The judge charged the jury, in this case, that if the defendant Pinner "procured the possession of the goods fraudulently, with the preconceived design of not paying for them," then the title to the goods never passed to Pinner, and the plaintiffs could redeem them, and to this the counsel excepted.
If the term "fraudulently," as here used, is to have its full and unrestricted meaning, the legal soundness of the proposition laid down by the judge cannot be disputed. No one will deny that fraud would vitiate and avoid the sale. The only objection to the charge in that aspect is, that in a case which turned upon a somewhat nice inquiry as to what would constitute fraud, the language thus understood would not tend very greatly to enlighten the jury. This, however, is not an objection which is available on exception. The defendants' counsel should have called upon the judge to state, in view of the evidence, what facts would be sufficient to charge the purchaser with fraud. His omission to do so probably arose from his understanding the words, "with the preconceived design of not paying for them," as a specification of the particular fraud which the *Page 303 judge had in his mind and which the evidence tended to show, and hence interpreting the charge as embracing simply the proposition that such a design would be sufficient to avoid the sale.

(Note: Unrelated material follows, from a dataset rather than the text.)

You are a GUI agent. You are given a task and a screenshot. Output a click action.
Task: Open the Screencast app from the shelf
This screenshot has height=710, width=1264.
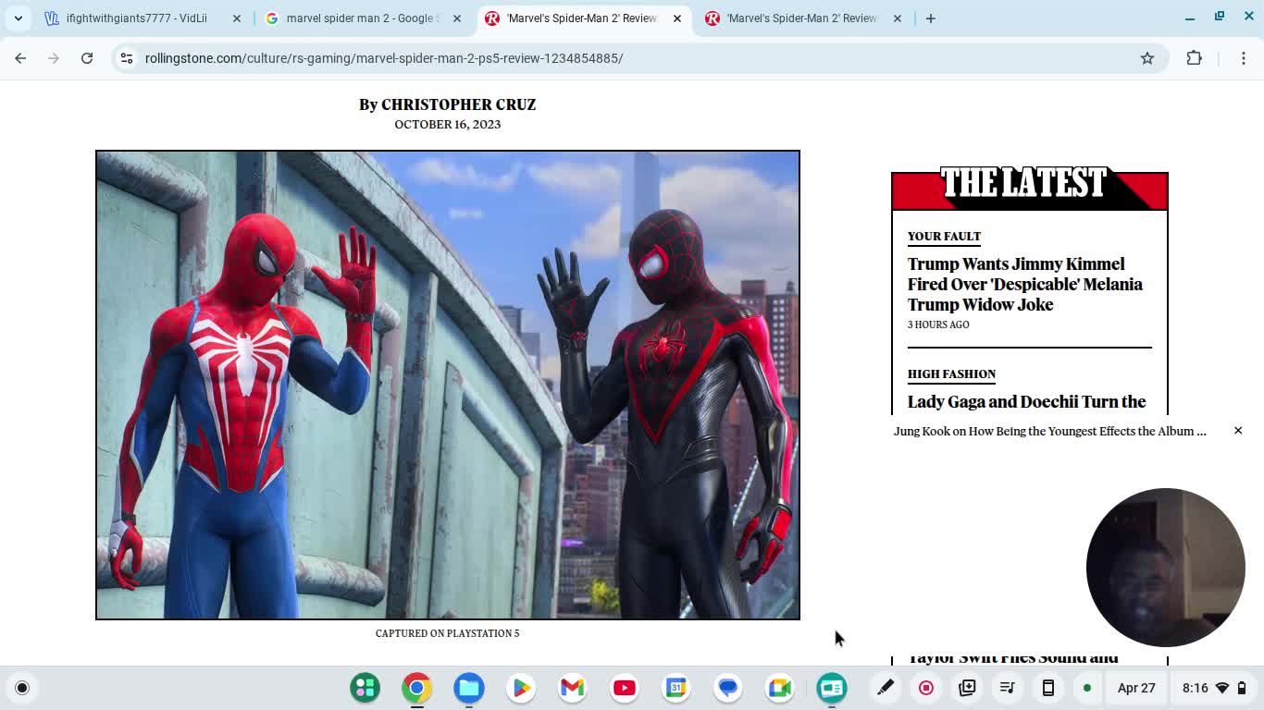831,688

If we were at liberty thus to construe the charge, I should regard it as clearly erroneous. The law takes no cognizance of a naked design which is demonstrated by no act. If one does only that which is lawful, and violates in action no positive duty, his intentions cannot be reached. An intent to overthrow the government is not treason without an overt act. An intent to commit murder or any lesser crime is never punishable, and an intent to commit a fraud is governed by the same rule. The intention may exist at one moment and be changed the next. The party is in loco penitentiæ until he does some act in furtherance of the intent. The purchase of goods is a lawful act, and the validity of the purchase cannot be affected by the mere mental state of the purchaser.

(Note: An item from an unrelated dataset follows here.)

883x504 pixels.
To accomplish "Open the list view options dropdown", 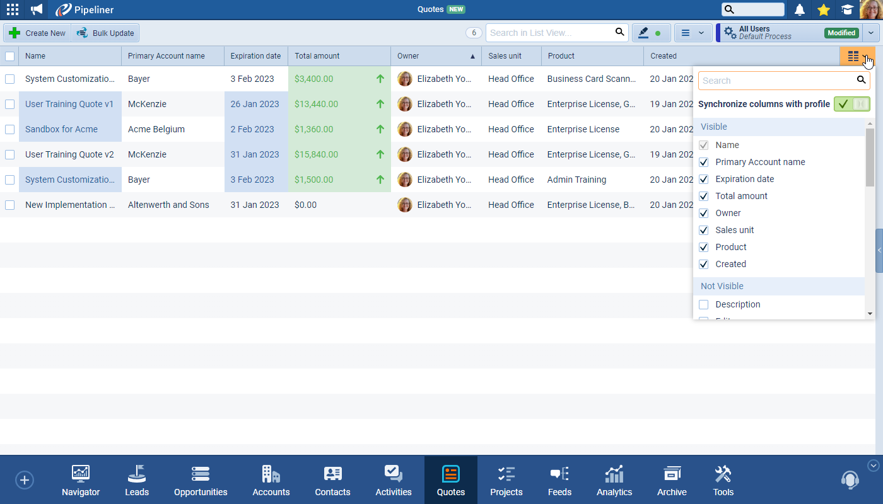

But although it seems not unlikely, in view of the testimony given upon the trial, that the judge may have intended to say that the preconceived design not to pay would amount to a fraud, yet this is not the literal meaning of his language; and of two interpretations this court always adopts that which will sustain rather than one which will overthrow a charge. If, therefore, this were the only point in the case, I should not think it presented any error for which the judgment should be reversed.
But the judge was requested, by the counsel for the defendants, to charge that "if the jury should find the only fraud was Pinner's concealing his circumstances at the time of the purchase, that such concealment was not fraudulent, because he was not bound to disclose his circumstances," and the judge having declined so to charge the counsel excepted.

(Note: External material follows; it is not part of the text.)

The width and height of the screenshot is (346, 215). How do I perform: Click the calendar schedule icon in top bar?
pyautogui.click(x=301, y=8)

To this exception two answers are given. First, it is said that the proposition was an abstraction, that there was *Page 304 nothing in the case upon which the request could with propriety be predicated. The case itself, however, does not, I think, sustain this position. The request is to be viewed in connection with that part of the charge already noticed. We have construed the term "fraudulently," used by the judge, as not necessarily limited in its scope by the clause which follows it; and on that ground we overrule the defendants' exception. On looking into the case we find some foundation for the inference that Pinner was insolvent when he made the purchase, and that he must have known it. It was entirely proper, therefore, for the counsel to ask the judge to instruct the jury that that inference alone would not justify them in finding the purchase to have been fraudulent.
Another answer to the exception under consideration is, that the word "concealing," as used in the request, meant something more than a mere omission to disclose; that it implied some act or contrivance on the part of Pinner to cover up his insolvency, and that there was evidence in the case tending to show such contrivance. But the sense in which the word "conceal" was intended to be used is shown by the last clause of the request, viz., "because he was not bound to disclose," c. In the sentence, taken as a whole, concealment stands opposed to the obligation to disclose; and the obvious antithesis must control the interpretation. I understand the request, therefore, as calling upon the judge to instruct the jury that if they should find no other fraud in the case except the mere omission by Pinner to disclose the fact of his insolvency, this would not be sufficient to avoid the sale; thus presenting a point which, it seems to me, might very fairly arise upon the evidence in the case.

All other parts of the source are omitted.